For various reasons related in particular to better comfort of use (softness, emollience and others), current cosmetic or dermatological compositions are generally provided in the form of an emulsion of the oil-in-water type (oily phase dispersed in an aqueous phase constituting the continuous phase) or an emulsion of the water-in-oil type (aqueous phase dispersed in an oily phase constituting a continuous phase). Oil-in-water (O/W) emulsions are the most in demand in the field of cosmetics owing to the fact that they contribute to the skin, on application, a softer, less greasy and lighter feel than water-in-oil (W/O) emulsion systems.

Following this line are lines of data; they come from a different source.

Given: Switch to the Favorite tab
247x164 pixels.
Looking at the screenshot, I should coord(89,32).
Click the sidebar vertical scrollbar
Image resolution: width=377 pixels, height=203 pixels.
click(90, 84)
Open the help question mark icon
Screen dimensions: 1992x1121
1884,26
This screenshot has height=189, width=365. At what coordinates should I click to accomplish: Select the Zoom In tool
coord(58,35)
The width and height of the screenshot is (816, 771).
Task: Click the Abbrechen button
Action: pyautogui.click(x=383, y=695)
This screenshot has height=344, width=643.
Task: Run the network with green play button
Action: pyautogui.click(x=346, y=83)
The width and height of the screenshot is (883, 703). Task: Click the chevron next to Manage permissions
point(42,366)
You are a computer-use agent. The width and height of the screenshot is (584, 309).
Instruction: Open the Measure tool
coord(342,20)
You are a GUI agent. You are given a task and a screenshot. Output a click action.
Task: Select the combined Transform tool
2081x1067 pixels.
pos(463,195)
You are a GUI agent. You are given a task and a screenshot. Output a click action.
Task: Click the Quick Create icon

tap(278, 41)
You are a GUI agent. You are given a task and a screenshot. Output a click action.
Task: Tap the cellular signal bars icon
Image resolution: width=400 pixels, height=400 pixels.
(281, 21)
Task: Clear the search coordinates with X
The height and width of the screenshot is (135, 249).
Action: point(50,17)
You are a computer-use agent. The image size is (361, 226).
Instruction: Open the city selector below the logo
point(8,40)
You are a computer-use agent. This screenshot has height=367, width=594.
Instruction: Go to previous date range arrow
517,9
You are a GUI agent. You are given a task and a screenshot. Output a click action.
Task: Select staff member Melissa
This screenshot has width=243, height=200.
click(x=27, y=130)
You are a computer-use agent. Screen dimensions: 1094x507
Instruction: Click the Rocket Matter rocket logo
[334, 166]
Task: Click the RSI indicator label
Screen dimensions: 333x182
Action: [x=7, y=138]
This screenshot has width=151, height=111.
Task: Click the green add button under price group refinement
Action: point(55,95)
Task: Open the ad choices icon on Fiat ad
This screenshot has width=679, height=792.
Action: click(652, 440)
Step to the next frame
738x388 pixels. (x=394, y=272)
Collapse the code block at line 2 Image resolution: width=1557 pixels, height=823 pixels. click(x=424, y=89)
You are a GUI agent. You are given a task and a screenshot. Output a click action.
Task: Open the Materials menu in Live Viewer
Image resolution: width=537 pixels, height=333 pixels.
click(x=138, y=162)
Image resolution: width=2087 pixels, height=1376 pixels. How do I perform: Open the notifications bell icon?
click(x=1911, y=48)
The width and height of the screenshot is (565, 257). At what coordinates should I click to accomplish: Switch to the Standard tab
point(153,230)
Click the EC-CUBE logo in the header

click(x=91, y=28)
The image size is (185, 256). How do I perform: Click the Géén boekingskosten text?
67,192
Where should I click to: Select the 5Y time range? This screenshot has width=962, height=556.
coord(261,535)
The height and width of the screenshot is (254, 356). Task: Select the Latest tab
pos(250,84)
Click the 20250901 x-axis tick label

Oil-in-water emulsions are generally stabilized by emulsifying surfactants of the oil-in water type which, by virtue of their amphiphilic structure, become positioned at the oily phase/aqueous phase interface and thus stabilize the dispersed oil droplets. Despite the presence of emulsifiers, the emulsions may have a tendency to phase separate (separation of the aqueous and oily phases with release of oil). Increasing the content of emulsifier generally makes it possible to improve the stability of the emulsion. However, the presence of emulsifiers at high concentrations leads to problems of discomfort of the composition obtained when used cosmetically, such as, for example, a rough feel or a sticky or tacky feel, and to irritation problems with respect to the skin, eyes and scalp, as a result of a large amount of surfactants.
In an attempt to solve the problems of stability of conventional O/W emulsions, “ultrafine” O/W emulsions have been proposed in which the mean size of the globules constituting the oily phase is within highly specific limits, namely between 50 and 1000 nm. Such ultrafine O/W emulsions are generally obtained according to a phase-inversion emulsification technique.
This technique is, in its principle, well known to a person skilled in the art and is described in particular in the articles “Phase Inversion Emulsification”, by Th. Forster et al., which appeared in Cosmetics & Toiletries, Vol. 106, December 1991, pp. 49–52; and “Application of the phase-inversion-temperature method to the emulsification of cosmetics” by T. Mitsui et al., which appeared in American Cosmetics and Perfumery, Vol. 87, December 1972. The principle of this technique is as follows: a W/O emulsion (introduction of the aqueous phase into the oily phase) is prepared at a temperature which is greater than the phase inversion temperature (PIT) of the system, that is to say the temperature at which the equilibrium between the hydrophilic and lipophilic properties of the emulsifier or emulsifiers employed is reached; at high temperature, that is to say greater than the phase inversion temperature (>PIT), the emulsion is of water-in-oil type and, during its cooling, this emulsion inverts at the phase inversion temperature to become an emulsion of oil-in-water type, this inversion being achieved because the emulsion is previously passed through a microemulsion state.
These ultrafine emulsions are generally extremely fluid. They have a bluish appearance and may be translucent. However, these emulsions are precarious and still present a number of stability problems. In particular, phenomena of creaming and/or of phase separation are observed after several freezing cycles, as well as the appearance of whorls and/or deposits which are difficult to identify.
One of the parameters strongly influencing the stability of O/W emulsions is the size of the dispersed oil droplets, which size is related to the surface tension between the noncontinuous (oily) phase and the continuous (aqueous) phase. The smaller the size of the oil droplets, the lower the surface tension and the greater the stability of the emulsion.
It is known to gel this type of emulsion for the purposes of improving its stability and of widening the range of viscosities, so as to be able to use it in any cosmetic and dermatological field, and of diversifying its textures, in order to adapt them to any skin type.
Unfortunately, the gelling agents commonly used in cosmetics generally have a poor performance in this type of composition. Furthermore, some gelling agents are incompatible with this type of emulsion. Generally, conventional gelling agents do not make it possible to homogeneously thicken emulsions obtained by phase inversion and to stabilize them in different viscosity ranges. In addition, owing to the fact that these gelling agents thicken the compositions, they do not make it possible to obtain compositions having the fluidity desired for certain uses, for example for being used in the form of a spray.
The need thus remains for ultrafine emulsions which can be very fluid while having satisfactory stability. The term “satisfactory stability” is understood to mean that the oil globules remain well distributed in the continuous aqueous phase without phase separation or whorling or deposition or creaming or any other emulsion instability phenomenon occurring.